— Task details —
Check each line of the records below and collect those that include the word "computer".

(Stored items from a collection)

__________________________________________________

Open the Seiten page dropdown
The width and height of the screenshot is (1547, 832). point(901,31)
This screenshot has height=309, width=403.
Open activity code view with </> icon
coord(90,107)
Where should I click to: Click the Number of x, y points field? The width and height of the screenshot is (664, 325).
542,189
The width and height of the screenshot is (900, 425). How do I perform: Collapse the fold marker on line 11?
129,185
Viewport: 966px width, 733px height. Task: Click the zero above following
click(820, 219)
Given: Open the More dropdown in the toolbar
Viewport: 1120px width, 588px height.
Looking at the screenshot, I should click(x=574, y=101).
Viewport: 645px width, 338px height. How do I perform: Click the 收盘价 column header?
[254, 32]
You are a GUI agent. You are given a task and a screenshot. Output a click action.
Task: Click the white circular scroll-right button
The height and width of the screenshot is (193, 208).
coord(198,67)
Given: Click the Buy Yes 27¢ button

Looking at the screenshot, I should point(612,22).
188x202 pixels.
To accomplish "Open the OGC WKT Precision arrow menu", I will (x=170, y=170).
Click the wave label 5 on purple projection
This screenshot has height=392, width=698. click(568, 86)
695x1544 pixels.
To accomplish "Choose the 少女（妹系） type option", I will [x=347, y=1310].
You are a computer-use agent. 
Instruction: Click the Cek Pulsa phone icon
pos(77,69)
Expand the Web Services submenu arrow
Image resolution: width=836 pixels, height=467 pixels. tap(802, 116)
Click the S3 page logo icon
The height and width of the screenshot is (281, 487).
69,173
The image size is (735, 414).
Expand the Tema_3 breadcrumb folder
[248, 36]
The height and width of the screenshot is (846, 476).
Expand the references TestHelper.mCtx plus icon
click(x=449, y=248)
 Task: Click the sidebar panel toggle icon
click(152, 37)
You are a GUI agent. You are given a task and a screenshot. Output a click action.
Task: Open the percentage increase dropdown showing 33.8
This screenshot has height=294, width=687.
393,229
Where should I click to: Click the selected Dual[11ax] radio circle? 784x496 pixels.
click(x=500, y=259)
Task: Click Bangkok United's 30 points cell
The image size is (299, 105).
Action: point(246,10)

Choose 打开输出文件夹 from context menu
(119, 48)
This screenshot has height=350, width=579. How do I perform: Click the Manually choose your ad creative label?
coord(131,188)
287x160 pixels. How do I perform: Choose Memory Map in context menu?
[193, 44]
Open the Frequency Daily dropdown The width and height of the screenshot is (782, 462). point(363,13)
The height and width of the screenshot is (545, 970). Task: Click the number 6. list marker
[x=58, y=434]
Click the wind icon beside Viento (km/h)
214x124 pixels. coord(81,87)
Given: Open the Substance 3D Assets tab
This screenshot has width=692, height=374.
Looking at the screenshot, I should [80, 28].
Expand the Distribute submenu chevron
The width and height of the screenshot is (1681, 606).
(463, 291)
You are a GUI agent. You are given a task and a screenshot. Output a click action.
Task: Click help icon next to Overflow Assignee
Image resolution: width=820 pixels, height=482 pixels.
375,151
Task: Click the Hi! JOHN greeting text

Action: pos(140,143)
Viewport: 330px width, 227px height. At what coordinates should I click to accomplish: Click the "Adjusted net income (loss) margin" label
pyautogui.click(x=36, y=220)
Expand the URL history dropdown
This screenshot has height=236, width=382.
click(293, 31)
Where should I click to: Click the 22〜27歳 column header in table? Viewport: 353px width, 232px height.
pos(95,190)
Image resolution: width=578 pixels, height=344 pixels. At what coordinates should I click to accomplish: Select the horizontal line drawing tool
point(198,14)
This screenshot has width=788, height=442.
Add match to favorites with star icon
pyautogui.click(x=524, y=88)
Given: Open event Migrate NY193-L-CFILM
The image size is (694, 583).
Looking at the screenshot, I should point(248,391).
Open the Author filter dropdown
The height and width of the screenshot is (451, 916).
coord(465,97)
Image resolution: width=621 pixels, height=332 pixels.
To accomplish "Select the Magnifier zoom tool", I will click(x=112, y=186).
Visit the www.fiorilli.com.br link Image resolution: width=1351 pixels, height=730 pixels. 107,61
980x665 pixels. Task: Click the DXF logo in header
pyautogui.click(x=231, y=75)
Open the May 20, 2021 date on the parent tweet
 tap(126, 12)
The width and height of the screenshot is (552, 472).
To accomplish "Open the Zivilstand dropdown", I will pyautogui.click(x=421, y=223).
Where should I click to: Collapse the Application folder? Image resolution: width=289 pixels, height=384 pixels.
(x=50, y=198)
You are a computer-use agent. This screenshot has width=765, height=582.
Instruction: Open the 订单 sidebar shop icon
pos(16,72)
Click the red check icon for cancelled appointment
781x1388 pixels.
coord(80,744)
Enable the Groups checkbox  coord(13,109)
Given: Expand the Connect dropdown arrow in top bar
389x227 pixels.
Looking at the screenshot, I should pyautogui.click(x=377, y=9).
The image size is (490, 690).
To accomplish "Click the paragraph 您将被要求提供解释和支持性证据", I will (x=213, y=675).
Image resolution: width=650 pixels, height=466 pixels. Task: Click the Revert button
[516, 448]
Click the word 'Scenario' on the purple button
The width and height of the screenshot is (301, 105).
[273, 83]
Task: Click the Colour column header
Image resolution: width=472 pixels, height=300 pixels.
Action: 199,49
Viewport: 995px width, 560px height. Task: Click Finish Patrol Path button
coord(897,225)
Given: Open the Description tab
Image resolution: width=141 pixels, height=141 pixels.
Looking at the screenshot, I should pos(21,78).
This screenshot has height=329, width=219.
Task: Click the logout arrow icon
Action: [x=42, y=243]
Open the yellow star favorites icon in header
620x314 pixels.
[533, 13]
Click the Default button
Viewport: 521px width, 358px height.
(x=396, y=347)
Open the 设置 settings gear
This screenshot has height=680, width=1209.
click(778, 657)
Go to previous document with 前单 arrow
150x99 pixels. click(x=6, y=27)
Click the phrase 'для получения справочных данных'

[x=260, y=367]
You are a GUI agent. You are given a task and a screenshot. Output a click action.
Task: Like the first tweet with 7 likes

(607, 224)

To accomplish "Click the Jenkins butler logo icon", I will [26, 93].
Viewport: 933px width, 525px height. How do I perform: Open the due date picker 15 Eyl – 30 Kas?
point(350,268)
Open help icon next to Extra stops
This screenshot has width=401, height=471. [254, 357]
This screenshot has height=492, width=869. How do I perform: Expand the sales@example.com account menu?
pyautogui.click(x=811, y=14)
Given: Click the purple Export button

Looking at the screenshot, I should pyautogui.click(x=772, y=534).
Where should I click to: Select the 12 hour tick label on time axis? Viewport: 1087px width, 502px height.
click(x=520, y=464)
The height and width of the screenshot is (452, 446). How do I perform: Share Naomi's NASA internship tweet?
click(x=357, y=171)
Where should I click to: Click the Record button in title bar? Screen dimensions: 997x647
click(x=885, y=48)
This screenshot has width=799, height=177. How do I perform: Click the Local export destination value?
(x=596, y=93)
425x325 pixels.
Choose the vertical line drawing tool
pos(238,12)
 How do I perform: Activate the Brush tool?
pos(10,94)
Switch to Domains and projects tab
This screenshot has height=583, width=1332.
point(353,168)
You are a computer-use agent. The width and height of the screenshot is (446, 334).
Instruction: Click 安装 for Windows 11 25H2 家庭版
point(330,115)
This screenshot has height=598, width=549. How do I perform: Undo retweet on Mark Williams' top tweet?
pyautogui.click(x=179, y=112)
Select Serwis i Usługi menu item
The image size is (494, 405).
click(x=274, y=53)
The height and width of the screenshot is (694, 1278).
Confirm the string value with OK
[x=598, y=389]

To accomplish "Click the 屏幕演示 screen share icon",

__________________________________________________

— The completed task —
You are a computer-use agent. 
You are a computer-use agent. This screenshot has width=765, height=582.
You are a computer-use agent. The width and height of the screenshot is (446, 334).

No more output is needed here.